Directions
Exactly as they appear, print the line with "This screenshot has" and each line after it through the end of the entries below; leave out pictures.
[Data section — start]
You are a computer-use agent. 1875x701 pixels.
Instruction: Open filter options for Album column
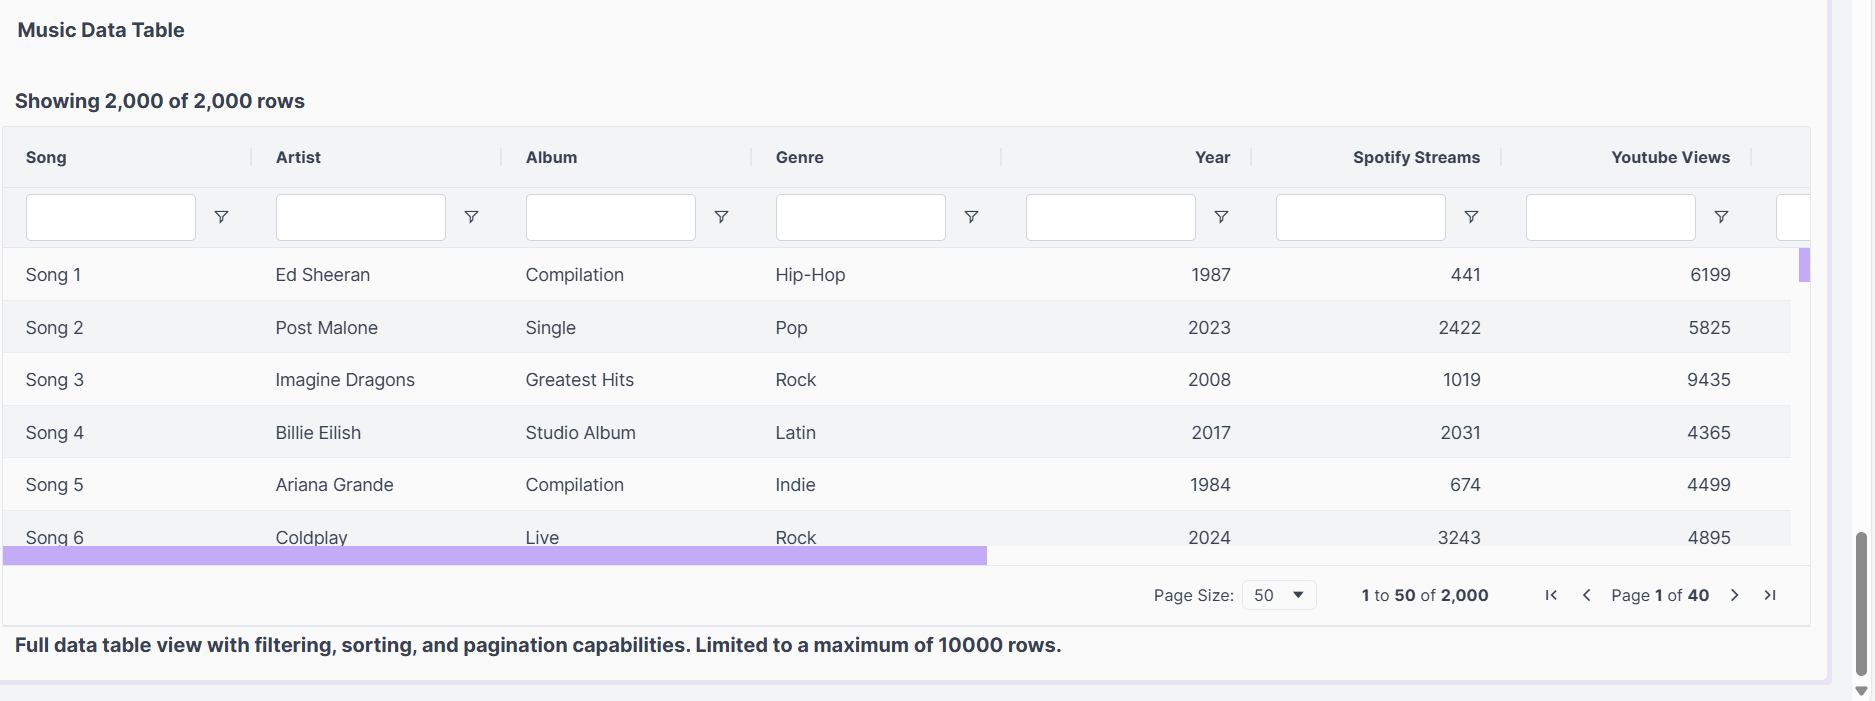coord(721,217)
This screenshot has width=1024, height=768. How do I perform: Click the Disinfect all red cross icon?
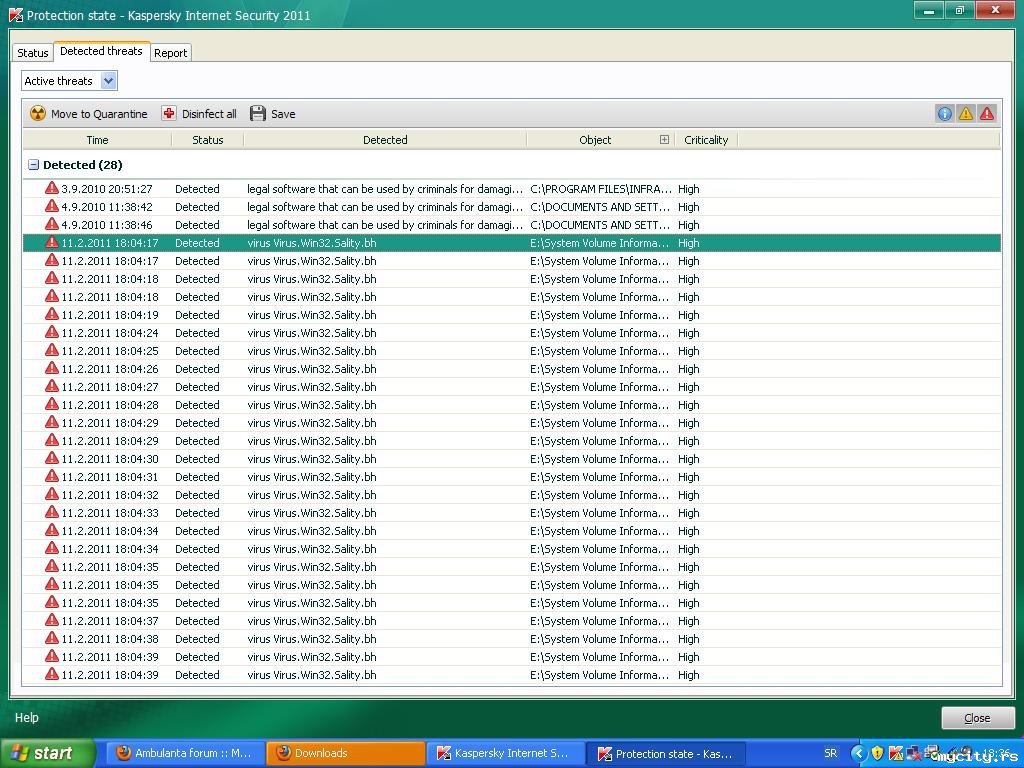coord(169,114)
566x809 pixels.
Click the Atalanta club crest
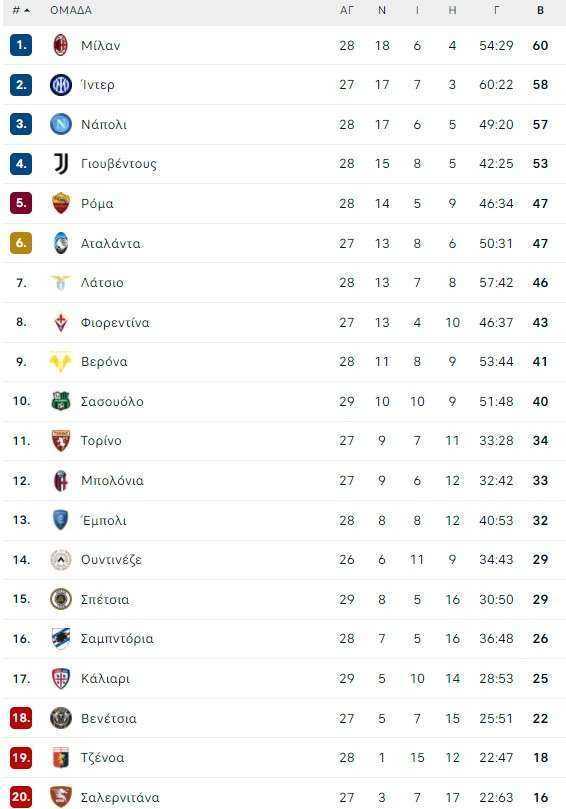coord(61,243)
[Data section — finish]
Result of this exercise
This screenshot has width=1024, height=768. How do I perform: Click the Disinfect all red cross icon?
coord(169,114)
566x809 pixels.
Click the Atalanta club crest
coord(61,243)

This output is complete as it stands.